> _REQUIRED TASK_
Copy the lines from the one holding "The image size" through the one holding "sound effects from", inclusive, switching "Recommend" to "Like" and leaving everything else unchanged.

> _GIVEN ENTRIES_
- - - - - - -

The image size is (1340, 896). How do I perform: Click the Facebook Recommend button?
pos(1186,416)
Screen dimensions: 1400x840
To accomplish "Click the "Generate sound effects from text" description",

- - - - - - -

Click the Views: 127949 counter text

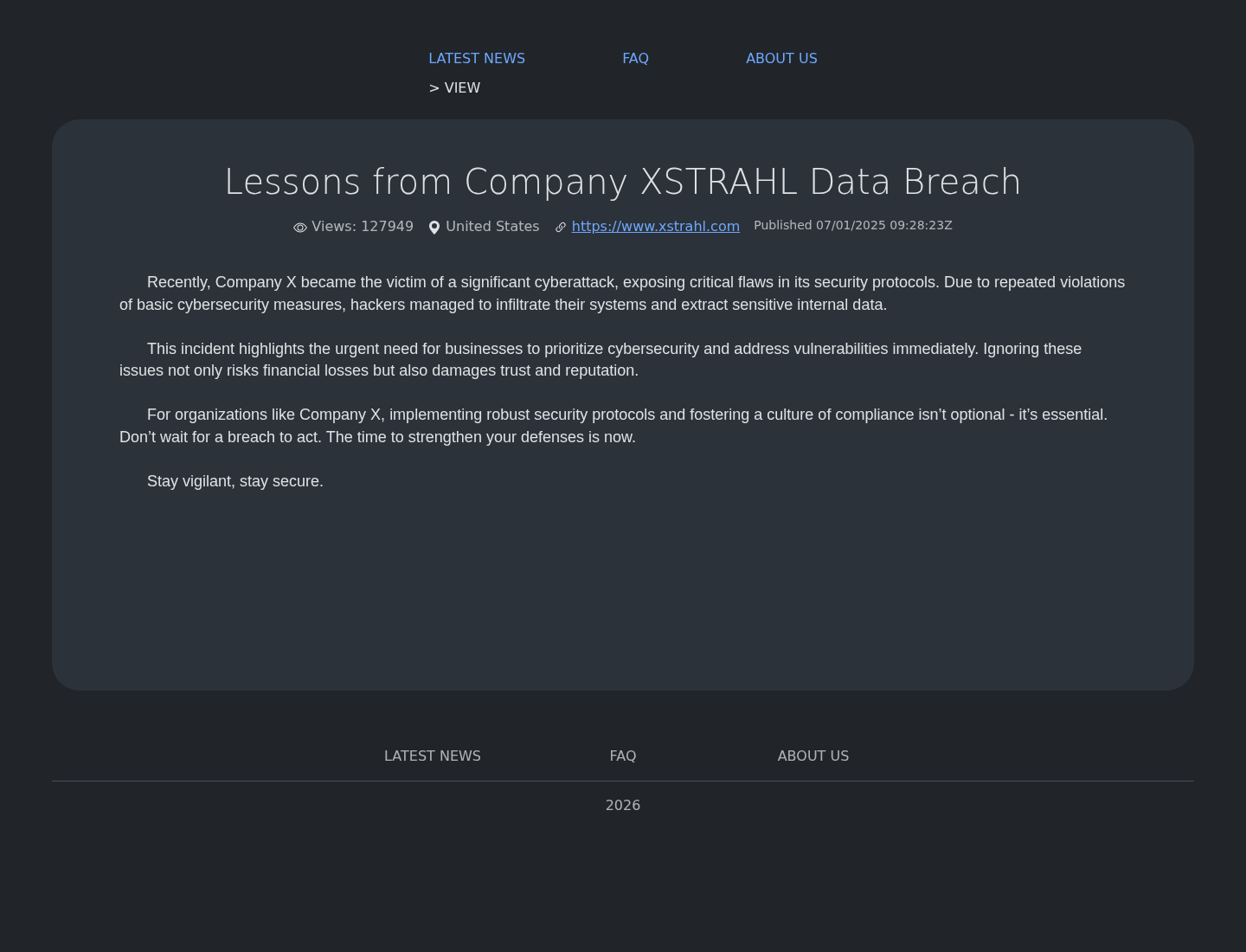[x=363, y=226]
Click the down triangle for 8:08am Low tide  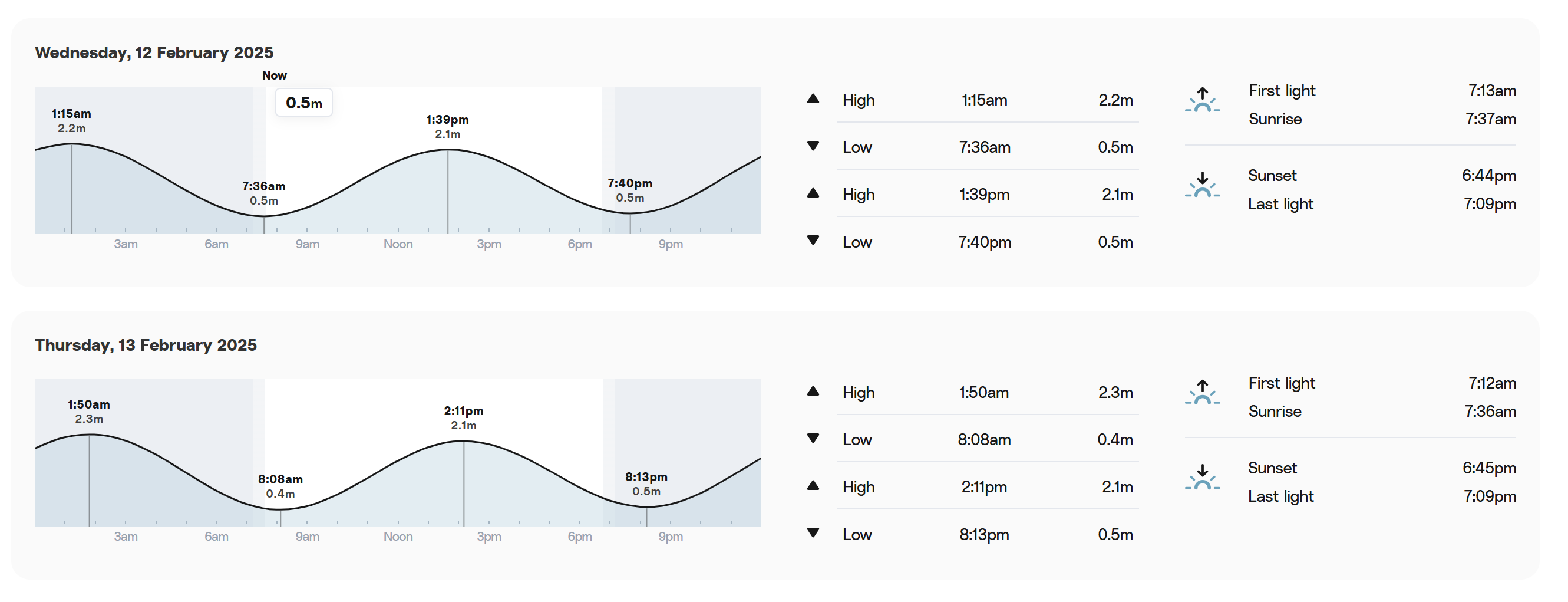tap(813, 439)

- - - - - - -

> _EXERCISE OUTPUT_
The image size is (1340, 896). How do I perform: Click the Facebook Like button?
pos(1186,416)
Screen dimensions: 1400x840
To accomplish "Click the "Generate sound effects from text" description",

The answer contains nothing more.